**Task description**
Can you write out all the entries below again, switching "Dealer" to "Dealers" and changing nothing else? Leave the pictures out.
-------- Dataset records --------
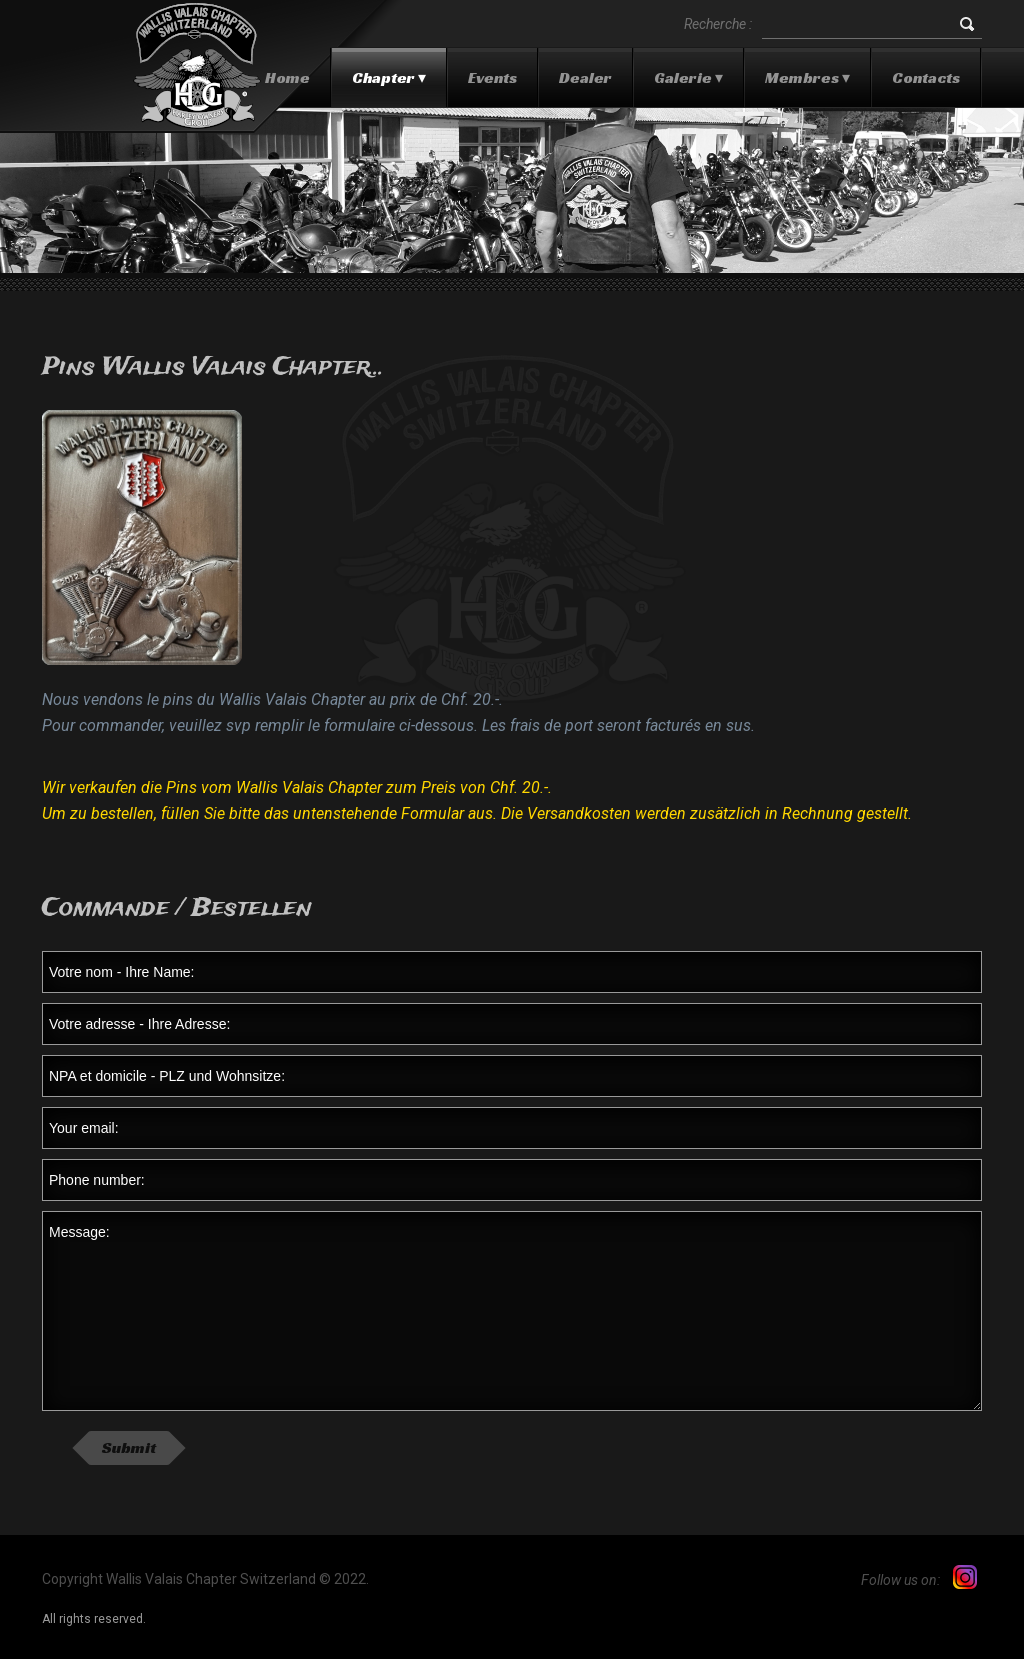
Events (492, 77)
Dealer (585, 77)
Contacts (926, 77)
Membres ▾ (807, 77)
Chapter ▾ (389, 77)
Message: (512, 1311)
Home (287, 77)
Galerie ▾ (688, 77)
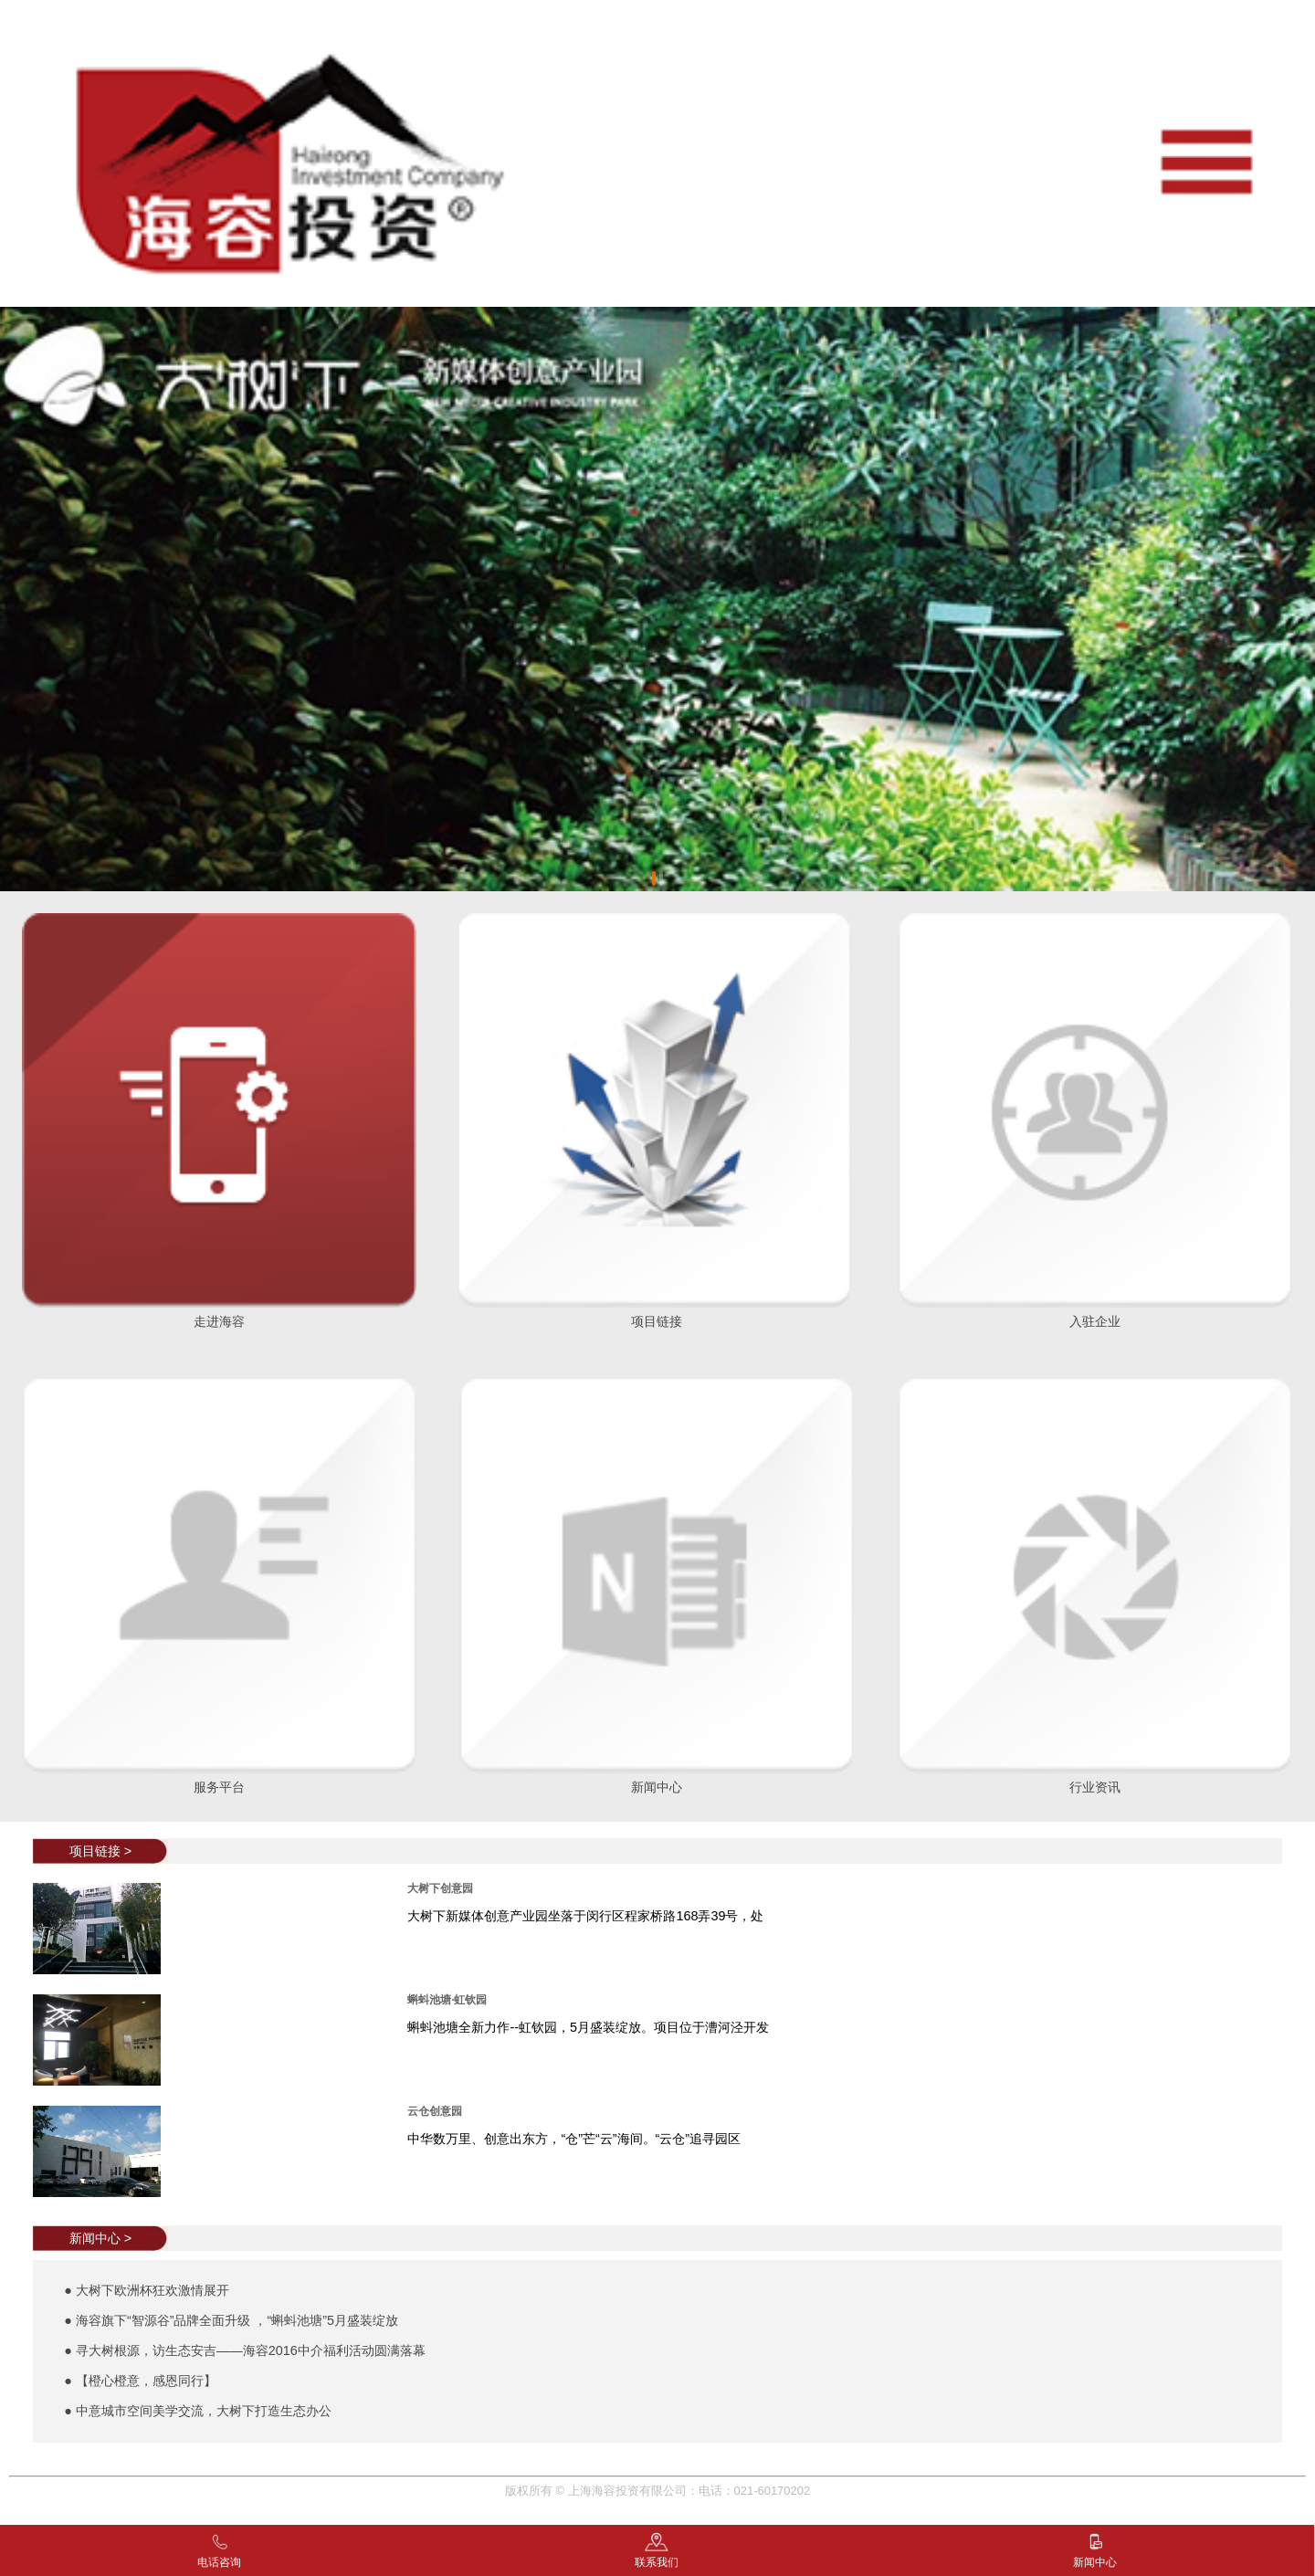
--------
**Exercise answer**
Events (492, 77)
Dealers (585, 77)
Contacts (926, 77)
Membres ▾ (807, 77)
Chapter ▾ (389, 77)
Message: (512, 1311)
Home (287, 77)
Galerie ▾ (688, 77)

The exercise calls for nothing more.